!!! THIS INFORMATION IS OBSOLETE !!!

This document describes an initial improvement to the openMSX VDP LINE command
timing. Later it has been improved further to be nearly identical to the real
VDP. Those improvements are described in the 'vdp-vram-timing' document.

So this document is only useful if you're interested in the historic
development of openMSX.

- - - - - - - - - - - - - - - - - - - - - - - - - - - - - - - - - - - - - -

Speed-test for V99x8 LINE commands
----------------------------------

This test is inspired by this forum topic:
   http://www.msx.org/forum/msx-talk/software-and-gaming/line
and more in particular the post by NYYRIKKI on 09-08-2012, and the pictures he
posted the next day.

Very briefly his test draws in a loop lines (using the LINE command) from the
center of the screen to each point along the edge of the screen. _While_ the
command is executing the command engine COLOR register is changed rapidly. This
results in color patterns that give an indication for how fast the LINE command
is executing for different line directions (see the pictures in the forum).

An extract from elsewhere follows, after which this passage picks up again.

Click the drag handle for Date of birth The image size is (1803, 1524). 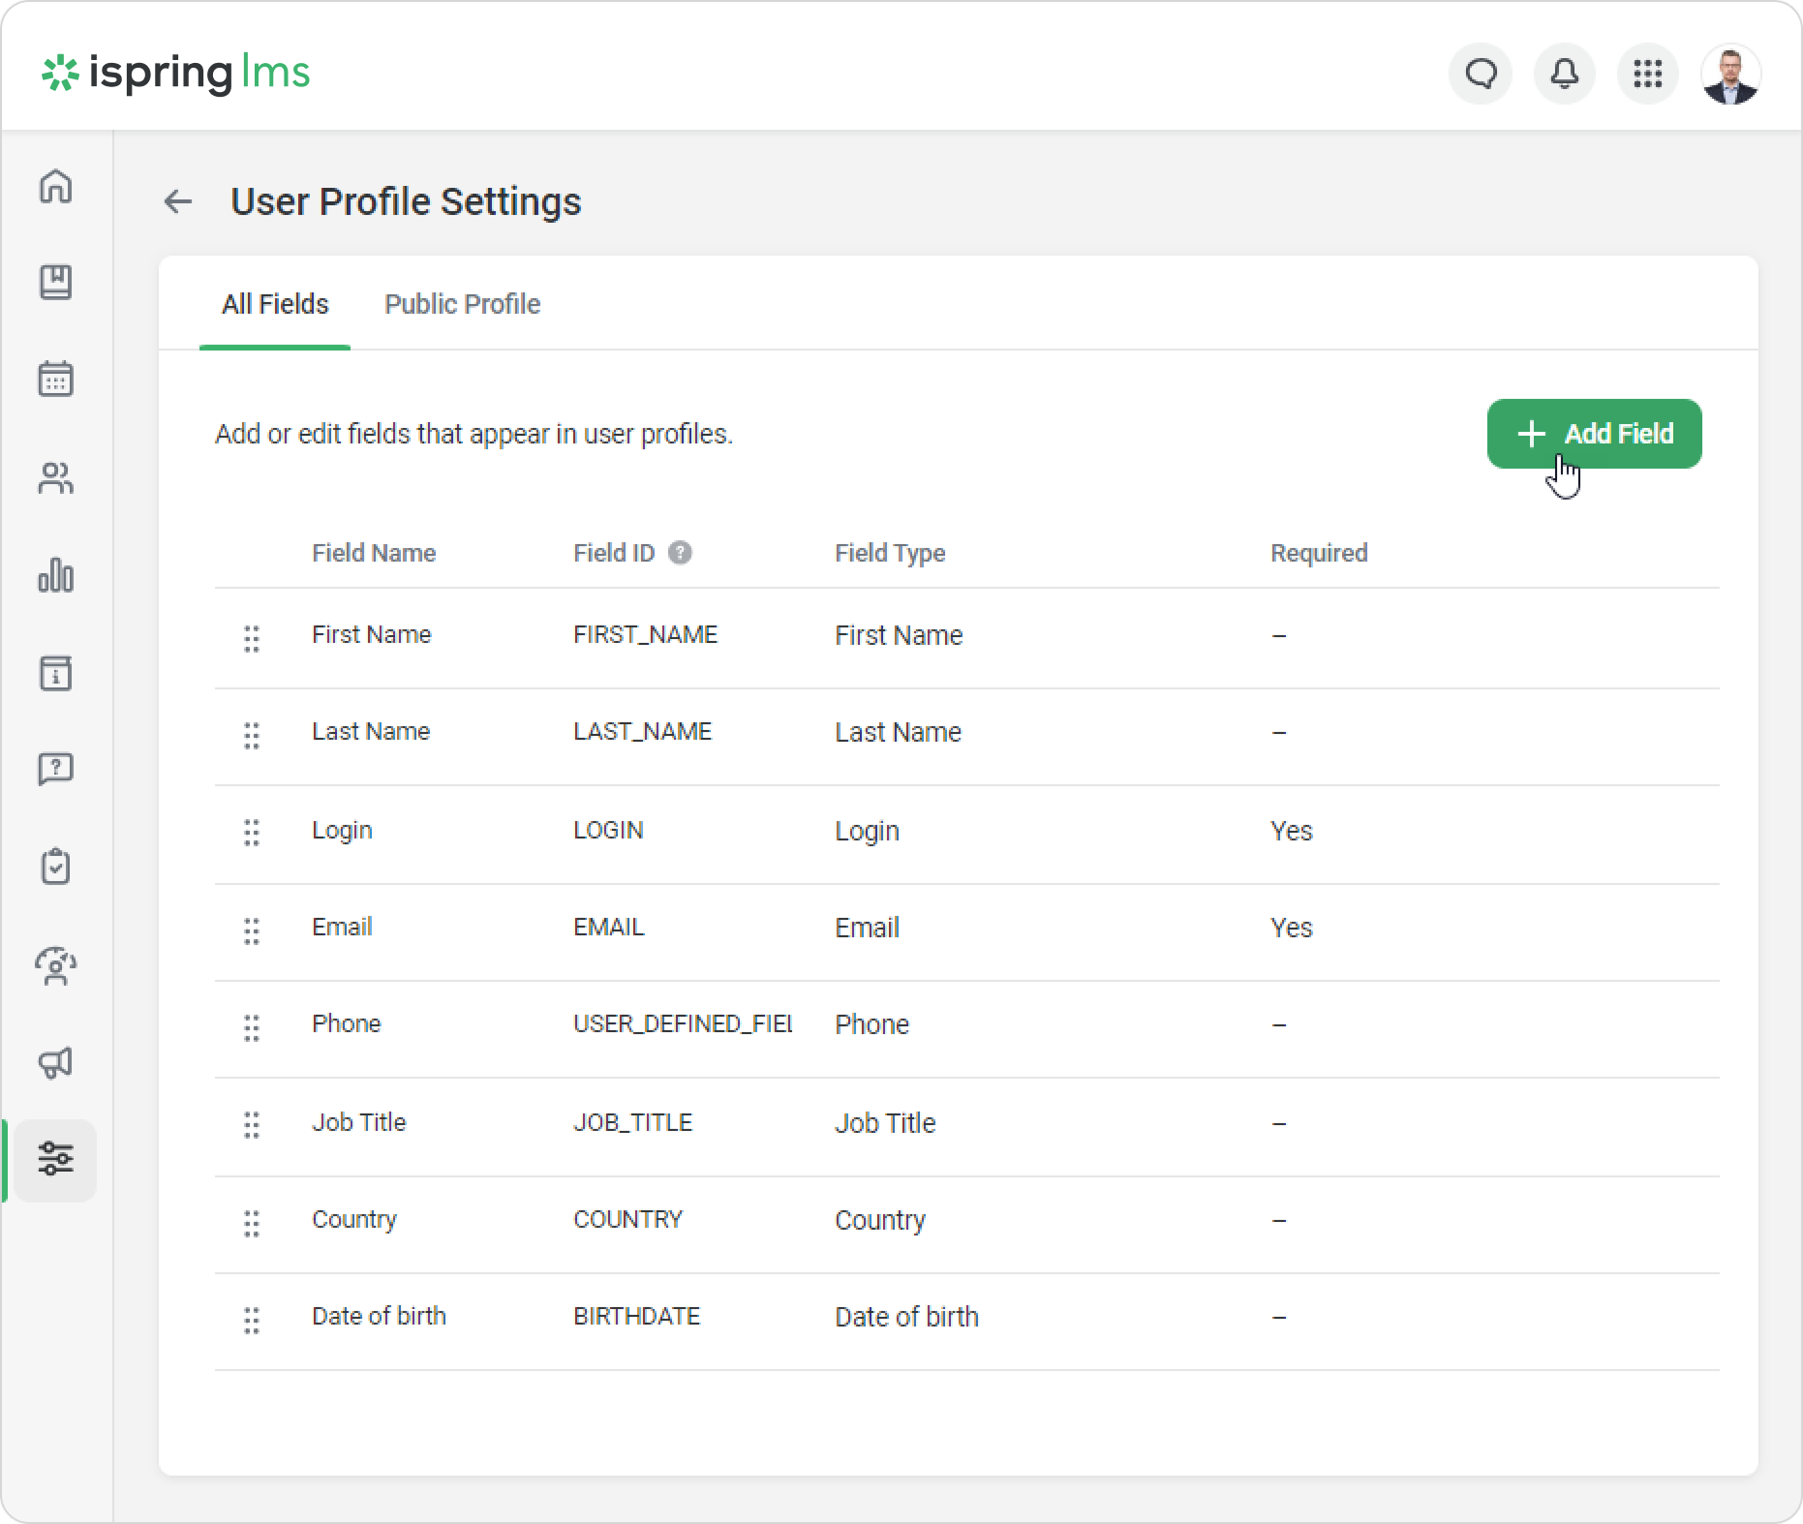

I took this test as a starting point and changed it in the following ways:
 a) Run in screen 8 instead of screen 5
 b) Start drawing from pixel (0,0) instead of from the center
 c) Change the colors faster

a) The color value of a pixel is an indication for how many times the color
register has been changed (in my test it starts at 0 and increments by 1 each
time). In screen 8 we see the lower 8 bits of this count, while in screen 5 we
only have 4 bits. Even in screen 8 this counter will overflow (we actually need
9 bits) but getting the actual count value is easier in screen 8. (As a
verification we also did a few tests in screen 5 and those gave the exact same
timing results as compared to screen 8.)

b) When drawing from the top-left we can draw lines of length 256 pixels
(longest axis) instead of only 128 pixels. This gives more accurate
measurements. From NYYRIKKI's original pictures we can see the pattern has 8
axis of symmetry, so it's OK to only test one octet (only 1 direction in X/Y
and also only X-major).

c) NYYRIKKI's original test used OTIR to rapidly change the COLOR register,
this takes 23 Z80 cycles per iteration. I use a long sequence of
  INC A ; OUT (#9B),A
instructions, this only takes 17 cycles per change. Multiply this by 6 to get
VDP ticks.

At the bottom of this text you find the source code of my test program.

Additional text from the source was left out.